Widely Tunable Dual-Wavelength Thulium-doped fiber laser Operating in 1.8-2.0 mm Region

Abstract

In this work, a tunable dual-wavelength fiber laser (DWFL) with a simple setup is proposed and demonstrated for operation in the 2.0-micron wavelength region. The proposed system employs a ring cavity with a 4-m bi-directionally pumped thulium-doped fiber (TDF) as the linear gain medium, with an inner ring cavity incorporating two tunable bandpass filters (TBPFs) used to generate the desired tunable dual-wavelength output.
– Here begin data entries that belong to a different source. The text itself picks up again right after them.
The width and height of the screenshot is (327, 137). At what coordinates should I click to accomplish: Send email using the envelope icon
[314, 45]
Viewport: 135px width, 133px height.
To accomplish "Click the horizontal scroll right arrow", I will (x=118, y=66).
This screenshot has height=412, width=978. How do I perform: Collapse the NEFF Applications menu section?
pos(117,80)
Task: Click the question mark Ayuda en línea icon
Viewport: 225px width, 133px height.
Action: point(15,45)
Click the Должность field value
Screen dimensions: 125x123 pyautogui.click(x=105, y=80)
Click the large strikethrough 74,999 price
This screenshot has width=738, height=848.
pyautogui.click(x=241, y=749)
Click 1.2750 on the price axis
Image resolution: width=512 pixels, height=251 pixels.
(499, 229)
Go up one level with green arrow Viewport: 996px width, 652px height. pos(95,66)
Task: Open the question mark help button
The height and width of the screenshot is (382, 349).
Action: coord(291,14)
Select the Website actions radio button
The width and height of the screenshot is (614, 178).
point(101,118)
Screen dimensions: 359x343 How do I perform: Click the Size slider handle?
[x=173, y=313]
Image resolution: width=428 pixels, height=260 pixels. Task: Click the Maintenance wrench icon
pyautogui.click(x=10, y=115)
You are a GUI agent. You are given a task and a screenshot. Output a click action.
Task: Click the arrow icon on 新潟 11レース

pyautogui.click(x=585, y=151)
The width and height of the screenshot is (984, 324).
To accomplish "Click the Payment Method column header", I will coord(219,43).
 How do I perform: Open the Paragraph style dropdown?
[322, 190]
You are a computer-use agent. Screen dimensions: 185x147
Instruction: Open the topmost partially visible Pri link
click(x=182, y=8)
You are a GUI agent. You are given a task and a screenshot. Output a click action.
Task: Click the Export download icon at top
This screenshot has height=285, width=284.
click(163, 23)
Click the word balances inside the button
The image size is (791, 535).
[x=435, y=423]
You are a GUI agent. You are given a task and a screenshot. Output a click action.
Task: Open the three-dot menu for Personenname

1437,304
By fine-tuning the loss of the cavity, peaks of similar intensities for both lasing wavelengths can be obtained by overcoming suppression induced by the homogenous broadening effect, thus producing a stable dual-wavelength output. The widest channel spacing obtained is 183.6 nm, and both lasing wavelengths can be tuned across the 1.8-2.0-micron region by just adjusting the passbands of the TBPFs. The generated dual-wavelength laser has a high signal-to-noise ratio of 66 dB, and its 3-dB bandwidth is measured to be around 0.07 nm. The laser is highly stable, with little-to-none peak fluctuations and no wavelength shift in the lasing wavelengths. The proposed laser is suitable for use in multiple applications near the 2.0-micron region, such as biomedical and industrial applications due to its eye-safe properties.